Ricardo Bánffy rbanffy at utopia.com.br
Sun Jun 9 23:24:58 UTC 2002


Gary Fisher wrote:

>Not to, er, beat a dead horse <g> but Squeak windows act *EXACTLY* like
>native (Squeak) windows -- if I do something in Squeak on my Windows machine
>I can know in advance how it will look on your Mac or the next guy's Linux
>box or someone else's browser plugin.  
>
This is _generaly_  a good idea, but it may intimidate non-Squeak users 
(or less computer-savvy people). I know how to sit down in front of 
almost any window manager/GUI combination and get roductive in a short 
time, because I have been exposed to Windows, Mac and a bunch of other 
window managers and GUIs in the Unix world. This is not the same with my 
wife. She learned how to use Windows 9x and doesn't like the Macintosh I 
set up for her use at home (which has a far better screen, keyboard and 
mouse than her notebook). Maybe she doesn't like the way buttons are 
arranged, the way windows resize, the screen font... I can't point 
what's wrong, but fact is, she doesn't feel "at home" with MacOS and 
certainly wouldn't feel at home with any Unix window manager or under 
Squeak.

>That's the idea, IMHO; why should we
>expect Squeak to "respect" each OS' way of doing things rather than
>expecting the OS to respect the programmer's careful development work?
>  
>
We should not promote user or programmer segregation. But we could clone 
or ispire ourselves upon the pluggable look and feel engine in the Swing 
stuff have. This is a valuable asset as it allows users to retain THEIR 
environment. It makes no sense to pull up a simple yes-no dialog with a 
completely alien interface just to have a simple question answered.
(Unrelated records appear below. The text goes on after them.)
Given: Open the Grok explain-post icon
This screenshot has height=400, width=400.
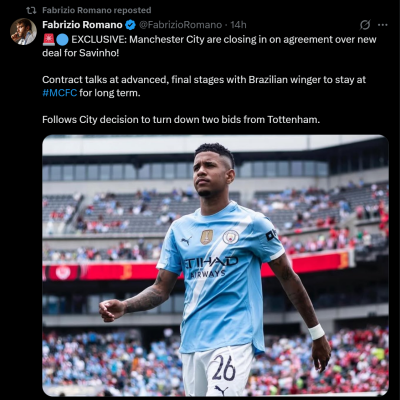Looking at the screenshot, I should point(365,25).
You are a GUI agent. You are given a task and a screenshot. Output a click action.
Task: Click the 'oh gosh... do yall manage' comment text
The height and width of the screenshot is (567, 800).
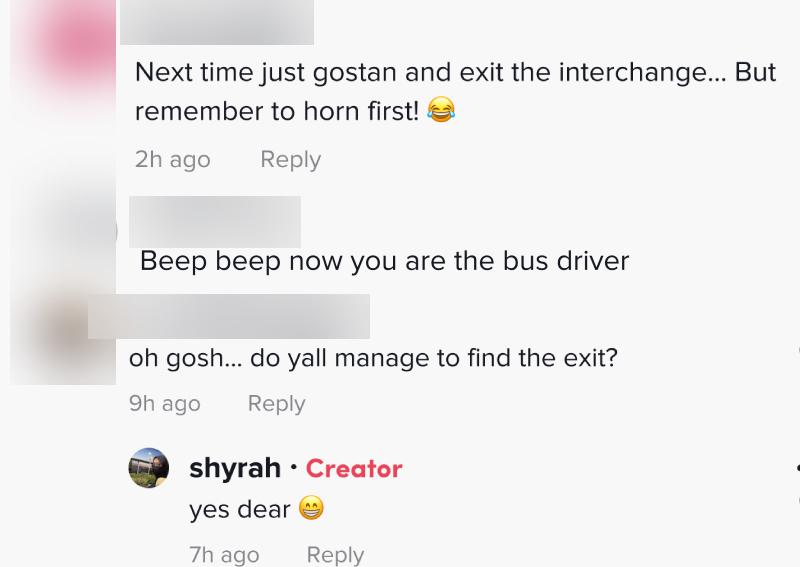[x=373, y=358]
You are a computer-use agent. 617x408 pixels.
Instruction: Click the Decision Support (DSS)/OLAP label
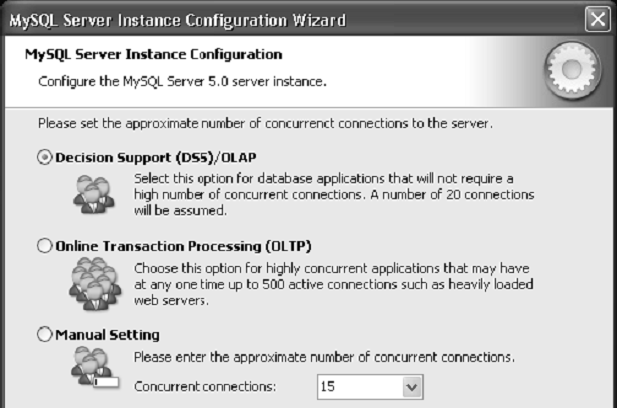pos(156,157)
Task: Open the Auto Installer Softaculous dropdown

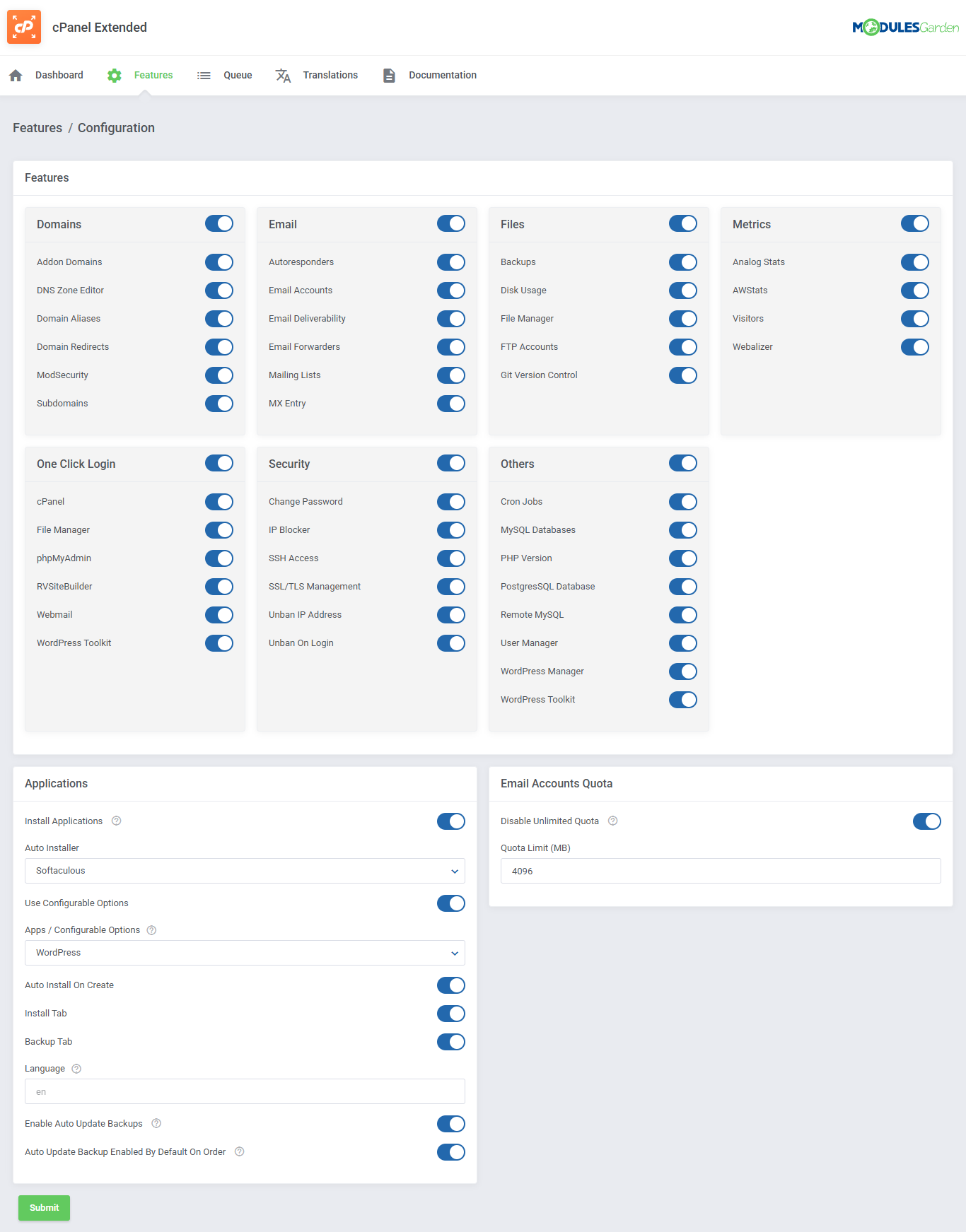Action: tap(245, 871)
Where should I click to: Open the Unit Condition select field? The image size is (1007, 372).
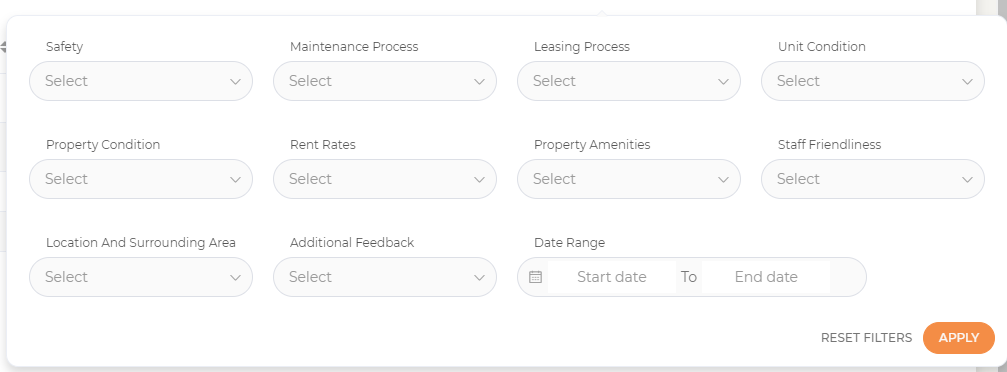(873, 81)
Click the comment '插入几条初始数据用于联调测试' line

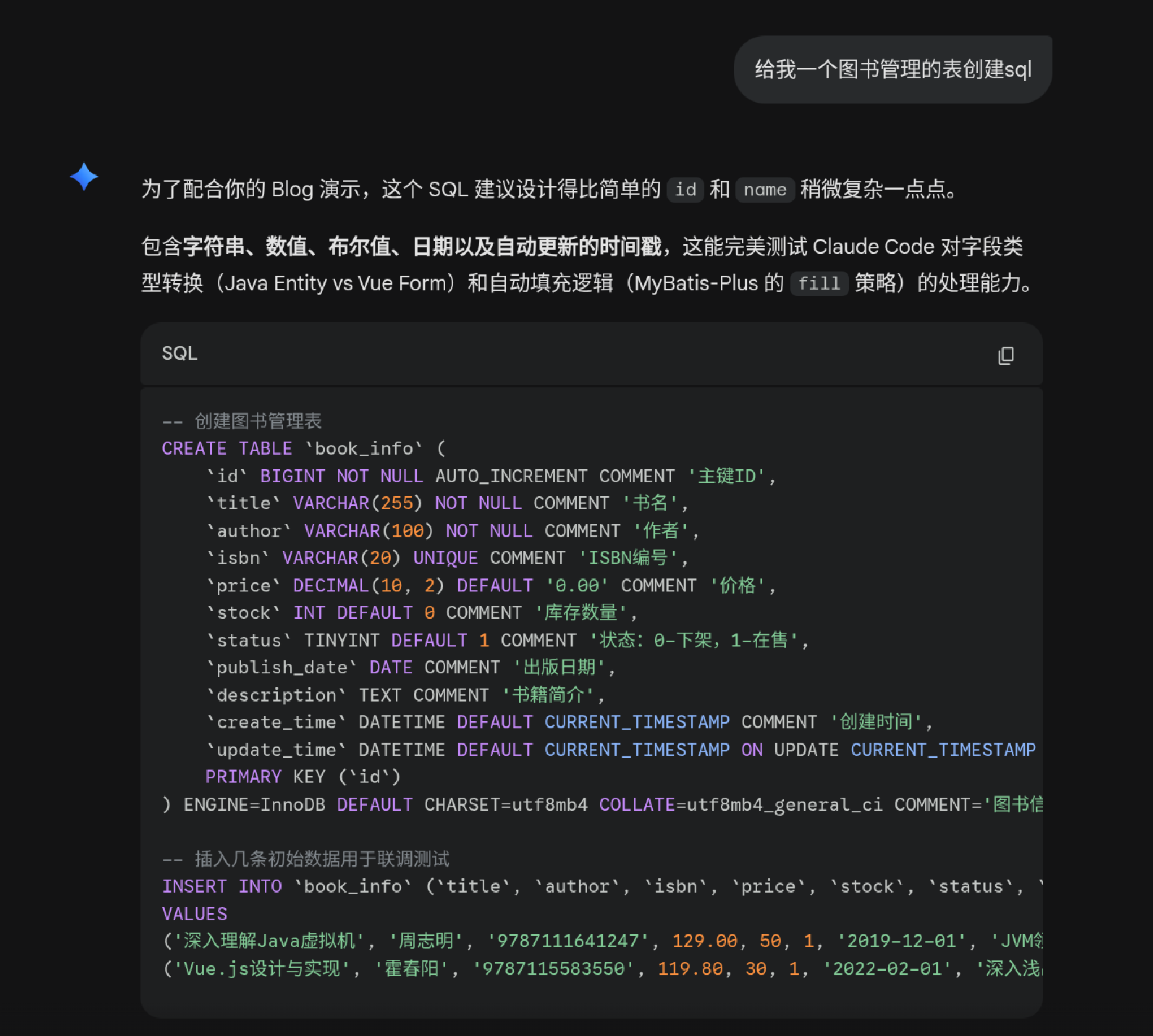[305, 859]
Windows or MacOS or the various GUI toolkits we have today are not the 
programs that do janitorial work for the computer. We should not confuse 
the GUI with the OS (the computer janitor), but we can correlate, to a 
high degree in at least 99% of the desktop computer market, the GUI 
toolkit with the OS. Windows users expect their programs to share 
behaviour and when we show them something different, they tend to reject it.

It may not be the best that could happen (in fact, it is not), but it 
seems to be the way it is.

As for the not happy-happy post, thank you. Change is neccessary for growth.